Which lines of the records contain the string "Task", with case counting? Report each of those lines in full.
_ _ _ _ _ _ _
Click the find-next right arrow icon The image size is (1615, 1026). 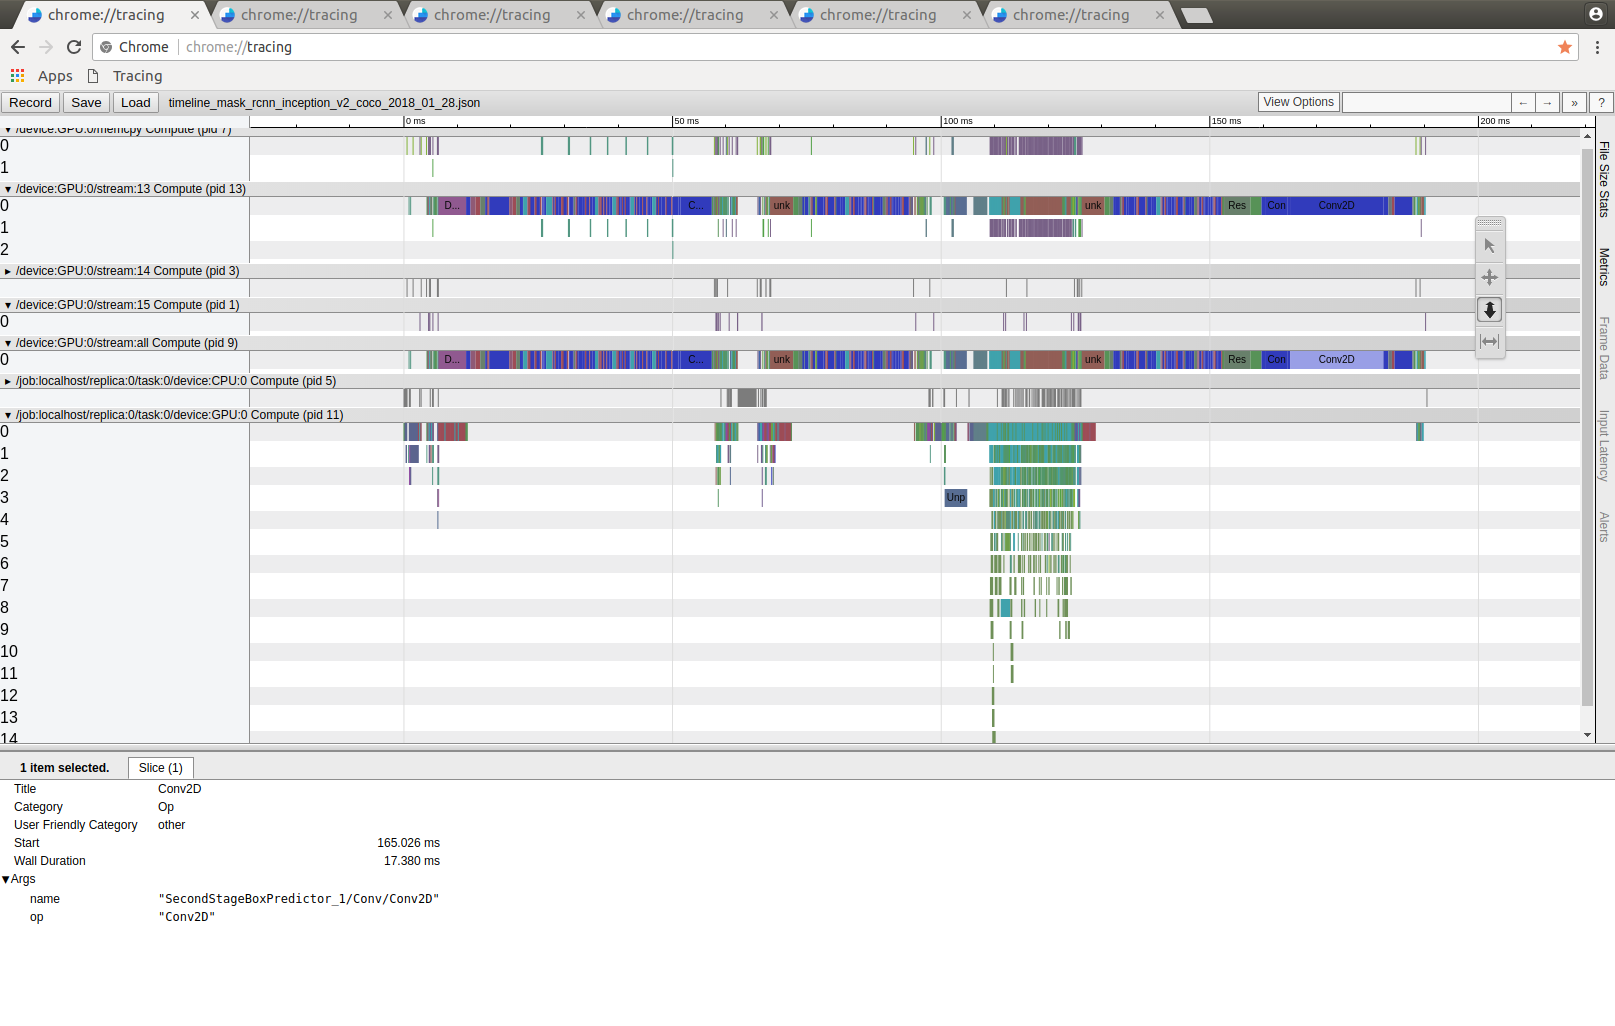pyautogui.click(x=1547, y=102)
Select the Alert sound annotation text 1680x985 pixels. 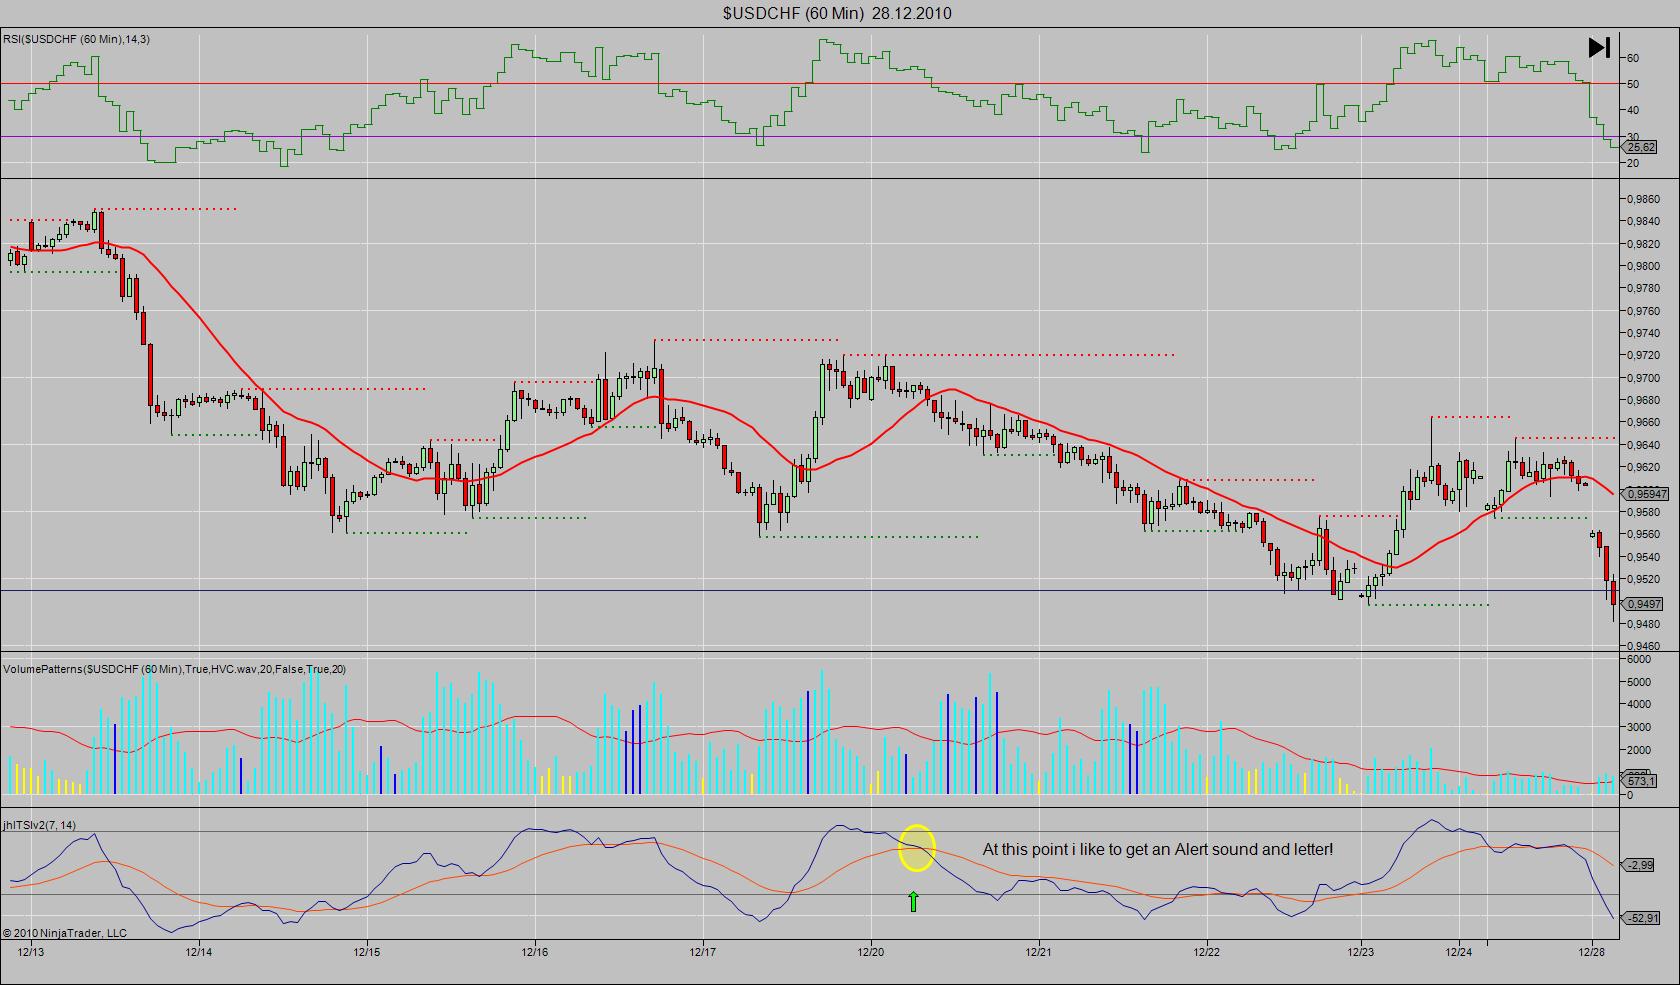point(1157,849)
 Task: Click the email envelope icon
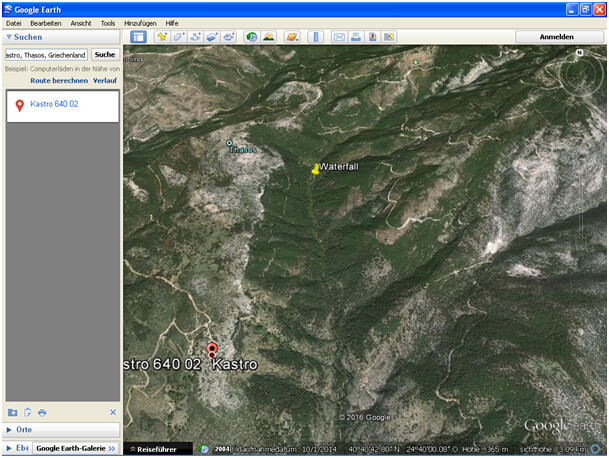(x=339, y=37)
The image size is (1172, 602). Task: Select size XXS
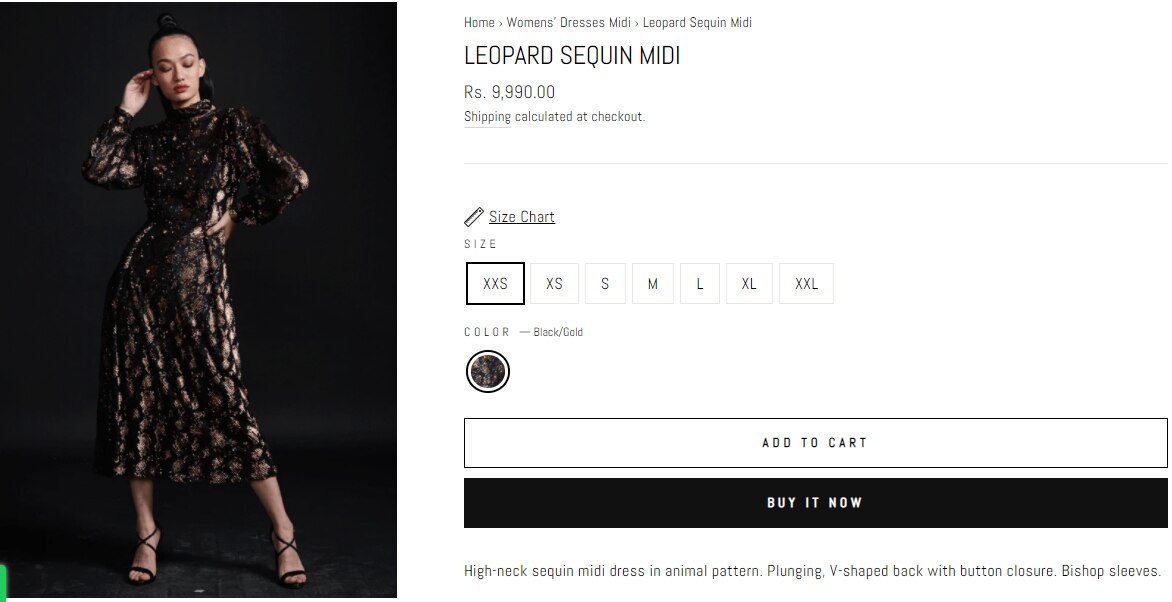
_ _ _ _ _ _ _
## Solution for this problem
 Task: Click the email envelope icon
The image size is (1172, 602). Task: Select size XXS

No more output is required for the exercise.